"I'm very sorry," said Mollie; "and if you want me to I'll punish Gyp."

"What good would that do me?" queried the Unwiseman. "If chaining him up would restore even half the poem, I'd say go ahead and chain him up; but it won't. The poem's gone, and there's nothing left for me to do but go in the house and stick my head out of the window and cry."

"Perhaps you can write another poem," said Mollie.

"That's true—I hadn't thought of that," said the Unwiseman. "But I don't think I'd better to-day. I've lost more money by the destruction of that first poem than I can afford. If I should have another ruined to-day, I'd be bankrupt."

"Well, I'll tell you what I'll do," said Mollie. "I'll ask papa to let me give you a lead-pencil and a pad to write your next poem on. How will that do?"

"I should be very grateful," said the Unwiseman; "and if with these he could give me a few dozen ideas and a rhyming dictionary it would be a great help."

"I'll ask him," said Mollie. "I'll ask him right away, and I haven't any doubt that he'll say yes, because he always gives me things I want if they aren't harmful."

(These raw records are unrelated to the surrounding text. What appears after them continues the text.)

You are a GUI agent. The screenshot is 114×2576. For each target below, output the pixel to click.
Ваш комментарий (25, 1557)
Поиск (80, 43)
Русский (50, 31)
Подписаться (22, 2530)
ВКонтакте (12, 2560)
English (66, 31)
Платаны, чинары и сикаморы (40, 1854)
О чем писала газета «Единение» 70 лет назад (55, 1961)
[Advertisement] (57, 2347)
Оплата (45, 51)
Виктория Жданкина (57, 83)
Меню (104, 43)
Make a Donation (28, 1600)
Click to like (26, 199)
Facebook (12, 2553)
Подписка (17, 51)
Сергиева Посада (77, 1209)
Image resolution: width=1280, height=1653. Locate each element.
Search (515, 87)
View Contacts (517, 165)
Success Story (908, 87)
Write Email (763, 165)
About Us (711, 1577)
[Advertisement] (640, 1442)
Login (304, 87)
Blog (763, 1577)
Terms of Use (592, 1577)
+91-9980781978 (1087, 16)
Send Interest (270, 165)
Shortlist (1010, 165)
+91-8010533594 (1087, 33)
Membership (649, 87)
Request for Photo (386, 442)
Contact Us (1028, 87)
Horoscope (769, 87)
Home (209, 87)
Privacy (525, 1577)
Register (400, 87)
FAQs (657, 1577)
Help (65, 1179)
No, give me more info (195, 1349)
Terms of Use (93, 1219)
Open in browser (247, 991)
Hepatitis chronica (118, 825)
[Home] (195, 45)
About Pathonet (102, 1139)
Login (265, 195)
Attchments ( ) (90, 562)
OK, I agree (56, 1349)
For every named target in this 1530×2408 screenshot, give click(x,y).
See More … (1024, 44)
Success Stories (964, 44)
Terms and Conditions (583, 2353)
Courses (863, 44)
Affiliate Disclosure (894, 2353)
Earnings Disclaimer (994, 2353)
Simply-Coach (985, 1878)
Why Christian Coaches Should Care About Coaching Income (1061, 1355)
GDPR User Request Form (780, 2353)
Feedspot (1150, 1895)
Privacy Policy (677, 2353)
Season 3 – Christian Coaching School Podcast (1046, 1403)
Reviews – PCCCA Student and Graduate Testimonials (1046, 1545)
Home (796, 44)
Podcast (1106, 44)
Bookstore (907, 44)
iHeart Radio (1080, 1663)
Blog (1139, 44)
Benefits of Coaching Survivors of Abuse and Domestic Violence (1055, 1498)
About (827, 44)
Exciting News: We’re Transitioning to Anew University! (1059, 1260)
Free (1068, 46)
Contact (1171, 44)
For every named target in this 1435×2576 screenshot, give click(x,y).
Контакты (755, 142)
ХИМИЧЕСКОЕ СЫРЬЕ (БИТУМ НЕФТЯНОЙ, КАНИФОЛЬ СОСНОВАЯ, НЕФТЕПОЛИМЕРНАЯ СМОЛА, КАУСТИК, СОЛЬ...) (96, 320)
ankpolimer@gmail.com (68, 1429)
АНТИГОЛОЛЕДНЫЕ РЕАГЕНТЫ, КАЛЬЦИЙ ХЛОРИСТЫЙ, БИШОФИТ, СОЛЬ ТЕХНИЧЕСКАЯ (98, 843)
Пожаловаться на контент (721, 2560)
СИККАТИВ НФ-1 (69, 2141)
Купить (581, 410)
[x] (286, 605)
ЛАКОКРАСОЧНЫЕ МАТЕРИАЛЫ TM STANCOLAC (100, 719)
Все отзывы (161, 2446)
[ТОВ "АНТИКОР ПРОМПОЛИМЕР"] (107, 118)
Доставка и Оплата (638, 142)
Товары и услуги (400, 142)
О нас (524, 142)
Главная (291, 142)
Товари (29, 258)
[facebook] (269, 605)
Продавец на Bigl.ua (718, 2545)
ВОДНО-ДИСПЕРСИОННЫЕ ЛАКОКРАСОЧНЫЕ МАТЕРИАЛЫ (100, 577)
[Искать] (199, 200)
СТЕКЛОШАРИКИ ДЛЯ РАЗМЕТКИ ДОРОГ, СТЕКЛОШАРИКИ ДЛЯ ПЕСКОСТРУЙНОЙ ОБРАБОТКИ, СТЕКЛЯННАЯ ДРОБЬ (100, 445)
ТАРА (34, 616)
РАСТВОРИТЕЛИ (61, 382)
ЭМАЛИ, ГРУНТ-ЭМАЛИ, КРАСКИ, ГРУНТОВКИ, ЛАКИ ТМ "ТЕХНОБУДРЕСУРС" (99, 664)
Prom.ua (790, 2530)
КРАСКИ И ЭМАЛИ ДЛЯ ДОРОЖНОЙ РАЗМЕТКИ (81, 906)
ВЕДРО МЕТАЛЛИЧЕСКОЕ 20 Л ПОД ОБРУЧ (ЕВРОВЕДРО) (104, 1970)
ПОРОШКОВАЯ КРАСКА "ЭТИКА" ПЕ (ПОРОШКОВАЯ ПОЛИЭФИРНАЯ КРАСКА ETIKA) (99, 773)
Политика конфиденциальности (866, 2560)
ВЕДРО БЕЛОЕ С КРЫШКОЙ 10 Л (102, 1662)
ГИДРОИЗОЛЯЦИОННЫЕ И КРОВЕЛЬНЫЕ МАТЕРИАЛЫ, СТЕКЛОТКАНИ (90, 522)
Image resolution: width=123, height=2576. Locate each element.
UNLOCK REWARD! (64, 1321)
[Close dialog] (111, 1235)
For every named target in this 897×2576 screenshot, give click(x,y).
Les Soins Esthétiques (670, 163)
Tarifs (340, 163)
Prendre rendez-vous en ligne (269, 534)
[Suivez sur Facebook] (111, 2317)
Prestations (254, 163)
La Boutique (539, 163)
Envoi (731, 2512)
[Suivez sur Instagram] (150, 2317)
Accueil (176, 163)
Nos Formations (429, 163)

"Very well," said the Unwiseman. "And you may tell him for me, Miss Whistlebinkie, that I'll show him how grateful I am to him and to you for your kind assistance by letting him have the first thousand yards of poetry I write for his paper at fifty cents a yard, which is just half what I shall make other people pay for them."

And so Mollie and Whistlebinkie bade the Unwiseman good-by for the time being, and went home. As Mollie had predicted, her father was very glad to give her the pencil and the pad and a rhyming dictionary; but as he had no ideas to spare at the moment he had to deny the little maid that part of the request.